I slink down the stairways and through the maze of the main house. It is the witching hour between days; the house is still and dark. There’s a wafting scent of orchids, the distant chime of a grandfather clock. I tap out five low knocks on Eve’s door and wait for a long moment. I no longer care about getting caught. There isn’t much left of me to lose.
I just care that she opens the door.
My heart quickens with nerves the longer I wait, lacing my fingers together. Would she answer the door if she knew how much was at stake? That I teeter ever closer to the fragile line between being alive and whatever comes next?
Maybe she didn’t hear me, I try to tell myself.
But she always hears me.
Realization darkens within me. I run my fingers over the veins in one of my wrists. The skin is thin enough for me to feel the hardened lines beneath it.
I turn away at the exact moment the door cracks open.
She rubs her eyes and peers out, and despite everything else, my heart feels like the first hint of sunrise.
I step inside her room.
“What are you doing here, Marit?” She looks up at the ceiling, down at the pink shells of her fingernails. Anywhere but at me.
“I miss you, Eve,” I say simply. I shrug and swallow down the lump in my throat. “I wanted to say thank you for what you did today. And to tell you that I’m sorry.”
“You know, Marit,” she whispers. She fiddles absently with her headscarf. “The thing that hurts worst is that the whole time, I thought you came here for me.”
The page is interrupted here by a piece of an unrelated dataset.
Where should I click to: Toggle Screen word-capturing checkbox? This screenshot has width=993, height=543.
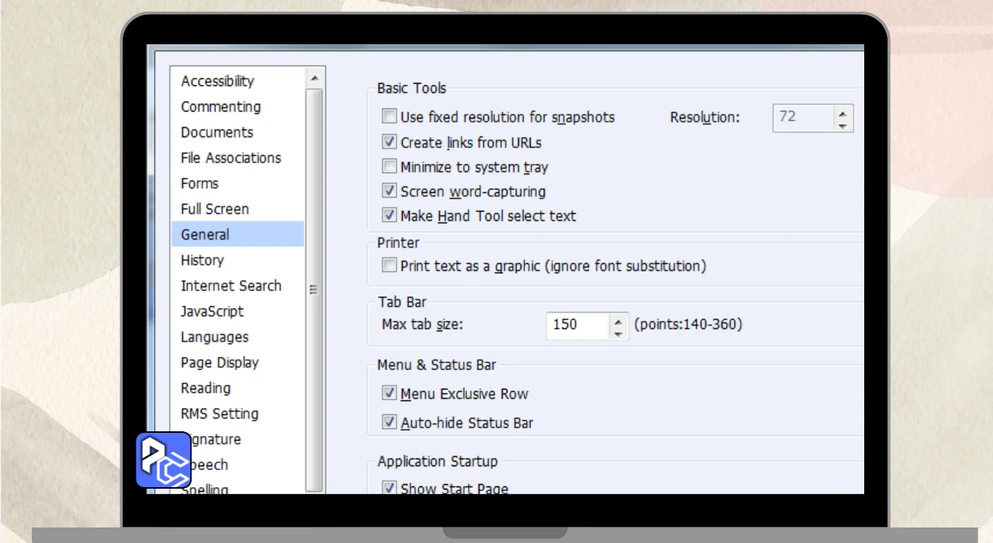tap(389, 191)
I still. “What do you mean?”
“You have some other reason for being here, don’t you? Something else you’ve hidden from me. It’s not just to work here; it’s not to be near me. It’s . . .” Her eyes fill with tears. “What were you doing in Philip’s room today?”
My chest feels tight. “I was trying to make sure he didn’t have a reason to hurt you.” She looks shocked, and I hurry on. “I was wrong, though. About so much. I didn’t tell you about it because—well, if everything was fine, then you’d never have to know. You could just . . . be happy.”
“How could you think that, Marit?” she asks. “Sometimes it feels as though you want me to choose between you and the Vestergaards. How am I ever supposed to do that?” She rolls her eyes, yet at the same time a tear slips down her cheek. “It’s so unfair.”